The Biblio-Mat knows what you want but often gives you something related in the most facetious way, which is part of the reason I love it so. Feeding the fire on this notion is the fact that I had wanted to take a trip for the Easter weekend and wanted a book on travel to whet my appetite for wandering a new city (in this case Montreal) so the Biblio-Mat gave me a travel guide. Unfortunately it was a 255 page travel guide. On Scandinavia.

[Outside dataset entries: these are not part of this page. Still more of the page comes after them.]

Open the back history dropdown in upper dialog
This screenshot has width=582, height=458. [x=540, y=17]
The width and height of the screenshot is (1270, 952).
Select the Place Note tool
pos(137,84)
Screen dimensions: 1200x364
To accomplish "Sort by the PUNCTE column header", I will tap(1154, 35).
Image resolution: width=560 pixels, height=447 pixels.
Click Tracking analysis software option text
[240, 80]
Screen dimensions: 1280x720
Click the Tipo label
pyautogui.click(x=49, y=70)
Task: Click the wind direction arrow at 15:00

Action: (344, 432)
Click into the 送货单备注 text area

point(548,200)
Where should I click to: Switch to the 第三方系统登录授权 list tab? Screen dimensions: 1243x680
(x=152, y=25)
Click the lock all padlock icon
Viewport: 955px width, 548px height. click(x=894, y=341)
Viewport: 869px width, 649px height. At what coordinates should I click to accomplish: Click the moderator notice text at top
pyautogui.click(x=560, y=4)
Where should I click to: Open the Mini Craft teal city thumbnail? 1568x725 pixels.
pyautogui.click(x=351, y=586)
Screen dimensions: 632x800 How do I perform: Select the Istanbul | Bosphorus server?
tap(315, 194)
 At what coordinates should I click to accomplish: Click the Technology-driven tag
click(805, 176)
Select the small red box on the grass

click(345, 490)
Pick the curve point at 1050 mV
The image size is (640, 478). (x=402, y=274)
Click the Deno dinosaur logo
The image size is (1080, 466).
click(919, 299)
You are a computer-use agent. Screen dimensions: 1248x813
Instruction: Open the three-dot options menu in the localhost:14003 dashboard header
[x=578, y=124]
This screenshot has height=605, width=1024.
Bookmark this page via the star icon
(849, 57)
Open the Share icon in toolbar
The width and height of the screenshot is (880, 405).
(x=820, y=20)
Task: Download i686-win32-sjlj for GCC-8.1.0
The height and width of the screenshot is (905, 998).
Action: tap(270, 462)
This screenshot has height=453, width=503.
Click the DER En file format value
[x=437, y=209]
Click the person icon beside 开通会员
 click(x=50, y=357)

Everything one needs to know about Scandinavia, unless you're visiting there.
Scandinavia by Eric De Maré, published in 1952, is billed as a travel guide and remains very relevant today, on account of it having very little to do with vacation activities. Seventy percent of this text recounts the history of Scandinavia while twenty percent goes into detail about the architecture contained within and ten percent follows the journey of the author through the countries. A one percent margin of error contains the information that might actually be important for the standard tourist.

This was the most useful part of the book.
While not bone dry, it the sheer length of it decided that it would make a better read during my trip instead of before it, seeing how there was a six hour drive between Toronto and Montreal. Unfortunately this plan did not take into account that I would be travelling with an attractive and interesting French girl so it was read at night between reading modern Montreal travel guides, which gave a glaring contrast to what Scandinavia was missing.

No info on food, but if you needed to recite a Swedish refrain...
Split into three parts for each of the three main Scandinavian nations, this book had a section each on Sweden, Denmark, and Norway. Each section begins with a very in-depth look at the history of the country, starting from prehistoric times (5000 B.C). Fifty or so pages later the subject shifts to the culture of the country, and how it came to be. The sections for Sweden and Norway were interesting, if for nothing more than the insertion of random artworks, music scores, and umlauts, but the section on Denmark left a bit to be desired since the cultural discussion lead back to the inspection of the history of the country. Instead of concentrating on what Denmark is like, the author chose to delve on what happened to it.

Everyone loves the Scream.
Interwoven in the later parts of each chapter, though, is the recounting of the trip the author took across each country. It meanders quite a bit as tangents into the history of the country fly off left and right, but it is still entertaining in how little time is spent seeing attractions versus admiring the geography. Not the landscape, mind you, but the beauty of how towns and rivers are laid out, which were somewhat already covered by the maps preceding each chapter. The long descriptions on various forms of architecture also seemed redundant since the best quality about this guide was that it had ridiculously high amount of photographs of buildings.

Just like Montreal, if you squint at it from a distance.
This is not all to say that the information in the book wasn’t interesting, just that it was fairly useless for any tourist that wasn’t a scholar of Scandinavian history. The important aspects of a travel guide, such as where to eat, what to see, or how to say “Where is the bathroom?” in the native tongues were missing, but I guess sometimes having no information on a guide is better than having incorrect information such as, say, on the closing time of the Montreal Botanical Gardens resulting in a certain Biblio-Mat blog-writing tourist getting locked in and having to scale a turnstile and two eight-foot fences to get back to civilization.

Book rating: 6/10 (At least the maps were useful)

Random quote: “The purpose of travel, a modern writer has declared, is to obtain ecstasy. That is one of those wild, sweeping generalizations which are helpful, if not entirely true.”